I'm having excellent results with 2-4" of silica (pool filter) sand and I know of others with great success with big box (e.g. Sacrete) play sand. I personally wouldn't bother with a commercial substrate nor would I cap one with sand.
In the fight for lower tank nitrates, I switched from gravel to sand many years ago, when it was a fish only tank. Getting better lighting and adding plants was almost easy. I think the Malaysian Trumpet Snails burrowing in the sand converting waste into plant usable nutrients is a big plus. I don't 'fear the mulm', but never have any in my tank - waste just gets assimilated like there's Borg down under! <hehe> Actually, I'm sure there's a host of various bacteria processing it all making for a healthy environment.


----------



## Frank158 (Oct 1, 2013)

Hi

If you like the look of sand then just use sand and don't cap the eco-complete. Sand is finer grained and will only work it's way down to the bottom and you'll end up with a mix of eco and sand I think. Also be sure to use pool filter sand. If you dose your water column that's all you'll need.


----------



## PlantsForHire (Sep 28, 2017)

Thank you everyone. I did more research and I won't be capping the substrates, it hinders its CEC properties. I'll get creative with the sand/substrate, thinking of just having a sandy patch in the tanks. Part of the reason I wanted sand as well was for my cory cats. The Eco complete was already in the tank, and I'm not taking it out at this point. 

Lighting on the fluval flex seems a bit weak. I was thinking of supplementing the lights with waterproof LED strips and silicone sealing it to the hood. The back and sides of the tank are barely lit.


----------



## Betta Midler (Jan 20, 2017)

I have 3 low light 10 gallon tanks and a 5 gallon tank - (Lowe's Builder's) sand (or Black Diamond Blasting sand) over dirt and lots of plants (rooted, rhizomes, and floating). Each tank has a single male betta and lots of malaysian trumpet snails, one of the tanks has a good sized nerite.
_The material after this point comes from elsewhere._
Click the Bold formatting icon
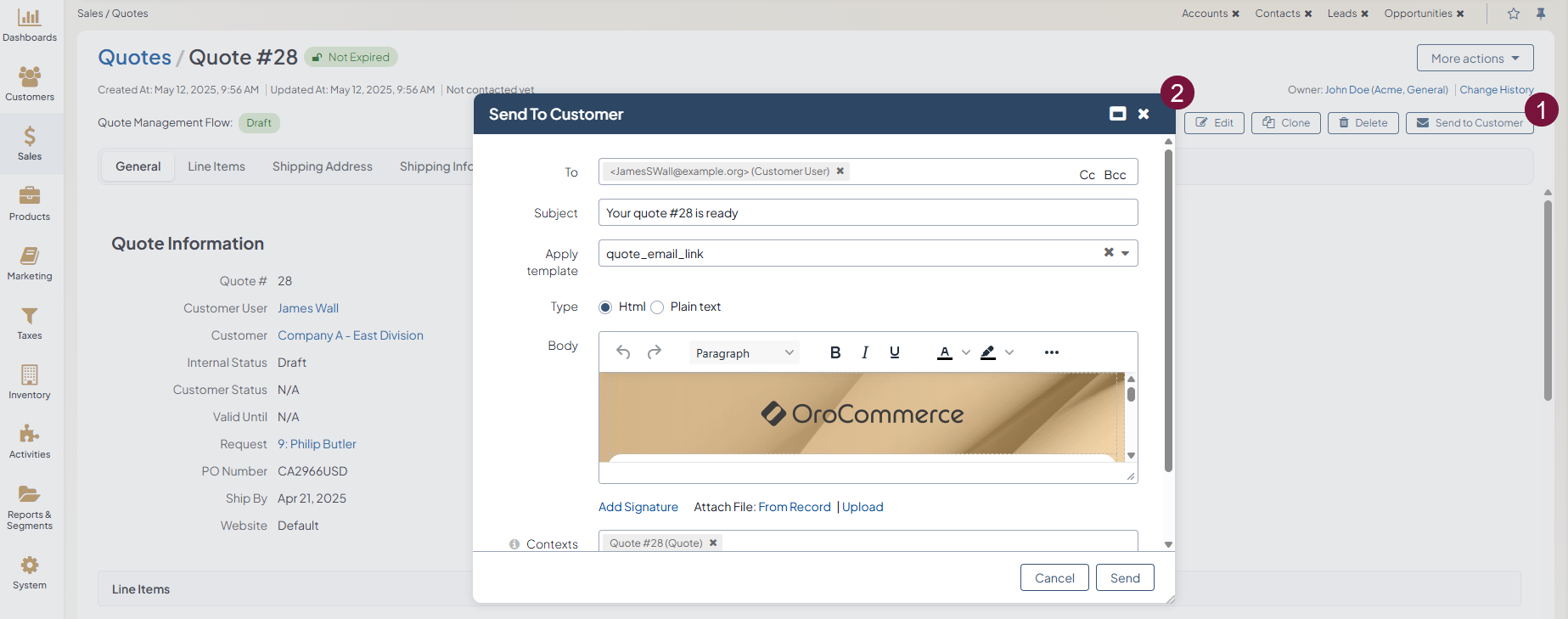Screen dimensions: 1568x619 tap(835, 352)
I get Phillips CFL "Daylight Delux" 6500K lights. I started with 23 watt lights (Equivalent to 100w incandescent) and found it was too much light (got algae). I now use the 13 watt CFLs (equivalent to 60 watt incandescent and it seems to work well. I have used 5500K bulbs and they seem to work just as well. I have a timer set to 5 hrs on, 4 hrs off, 5 hrs on and then off for the night.

The lamp I use is Ikea's "Tertial" TERTIAL Work lamp - IKEA and I like that I can move the light around as needed. My oldest tank has been going for nearly 2 years like this. I used some liquid ferts a couple of times, but it didn't seem to make an impact. I regularly have to remove plants and have used them to start the other tanks. If I see more algae than the snails can keep up with, I use CO2 Booster daily for a week or so and make sure I'm not over-feeding my fish.


----------



## PlantsForHire (Sep 28, 2017)

I do have another question, does anyone know if java fern and anubias rot when initially placed in a tank? I know you can't bury the roots (rhizome) into the substrate. I have the fern tied to a rock and the Anubias tied to driftwood. I just brought them recently from petco, from the tubes packed with gel. I believe I read that happens if the leaves are were not already submersed.
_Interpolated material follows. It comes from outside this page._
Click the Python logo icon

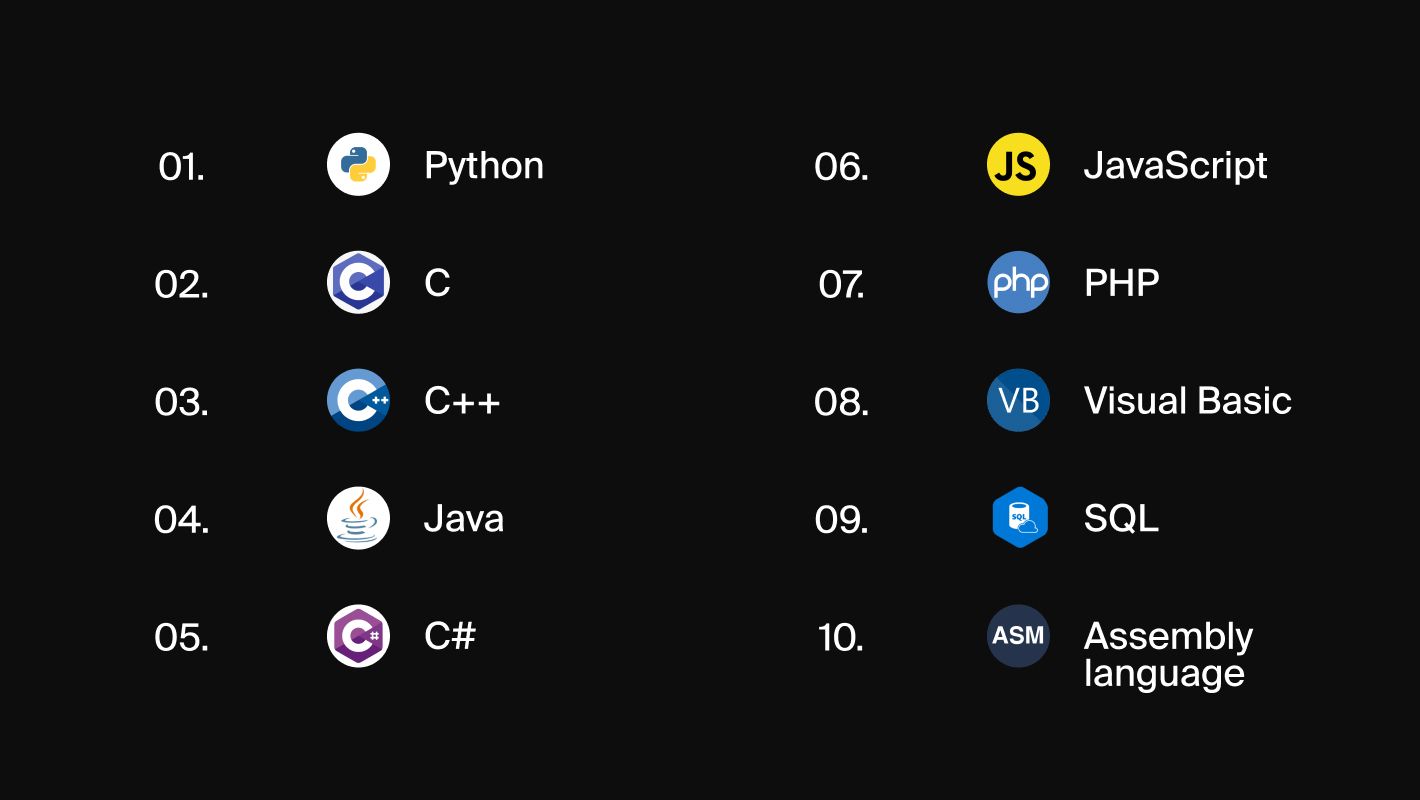[358, 164]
Is this true? I've already lost quite a few leaves on the anubias, it only has 3 now =(. The fern has some leaves turning black.


----------



## Betta Midler (Jan 20, 2017)

The plants you buy like that are grown emmersed. Some of them will lose most of their leaves when they suddenly find themselves surrounded by water. So far as I know, give them time, they will usually adapt. If there's a lot of dead plant matter, it's good to remove it instead of letting it rot.

I grow lots of java fern all immersed and never have problems with it as I transfer it from the planted tank to growing tanks and into new tanks. I have an annubias with one of my bettas that gives me enough to cut a chunk off for a new plant every so often - i just wire it to some wood or a rock an no problems. So I think it's just the transition from air to water for your guys.


----------